Since the merger with the Landsmannschaft Vandalia Breslau zu Heidelberg in 1983, the Studentenverbindung wear the Pan-Slavic colors blue, red and white Vandal-Band as color with silver percussion above and gold perkussion below, as well as the former members of the Landsmannschaft Vandalia. Furthermore, you are allowed to do that Mensur as a Bursche, a volunteer putting additional Mensur on his hat.

=== Motto ===
The motto of the fraternity is "Amico pectus, hosti frontem"! (English: "The chest of the friend, the forehead of the enemy!")

== Activities ==
Mensur dueling is conducted in the weapon ring of the Heidelberg Interest Group for Compulsory Connections (Heidelberger Interessengemeinschaft der schlagenden Verbindungen (HIG)).
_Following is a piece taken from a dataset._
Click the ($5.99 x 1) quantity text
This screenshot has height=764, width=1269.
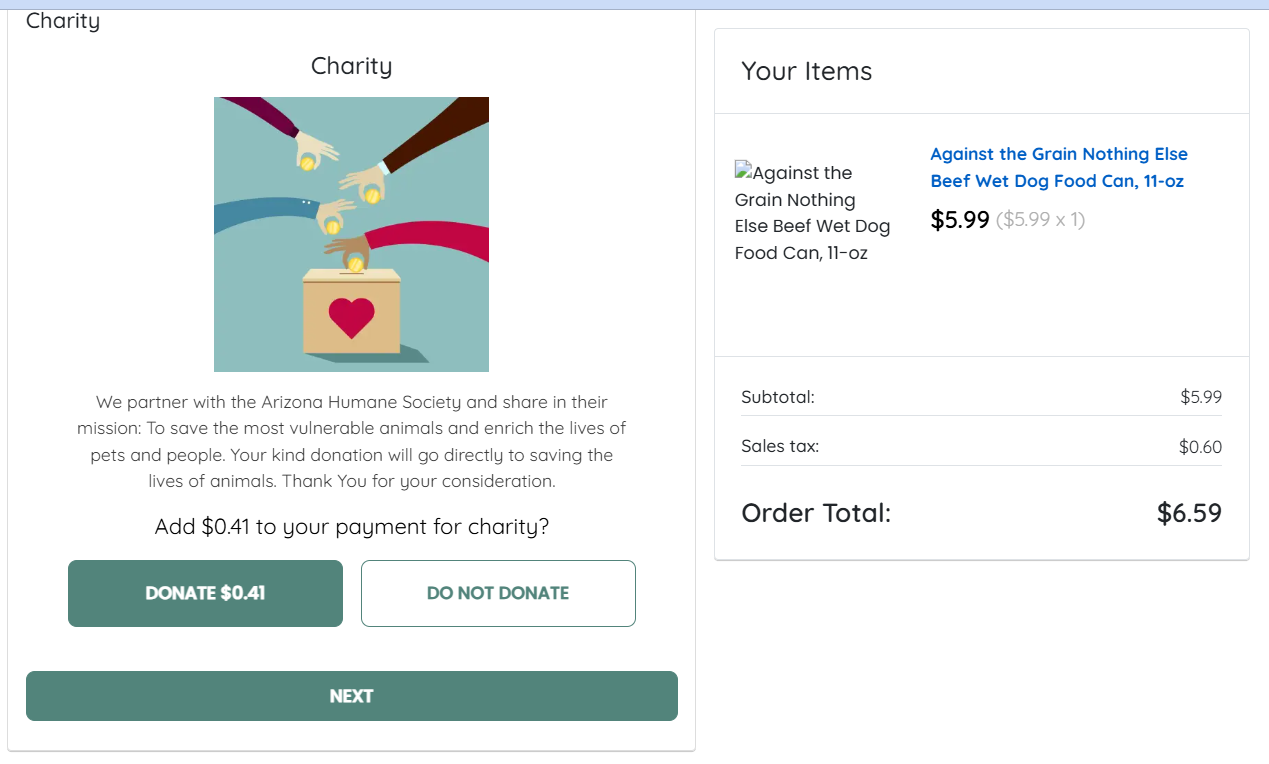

The specialty of the second Mensur is that it must be fought "deeply". If a Mensur cannot be found in the HIG, a Mensur outside of it is searched for due to membership in the Andernach working group, which means that Mensur with Kösener connections are beaten.

== Chapter house ==

The chapter house of the fraternity is called a Zähringerhouse. First, in 1898, only the first floor of what was the name "Diemerei" was rented as a constant. As a corporation house, the house at Schloßberg 9 in Heidelberg's old town has been owned by Landsmannschaft Zaringia Heidelberg since 1919. It has seve rooms. In 2014, renovations mainly of the exterior facade was completed for around 1.3 million euros.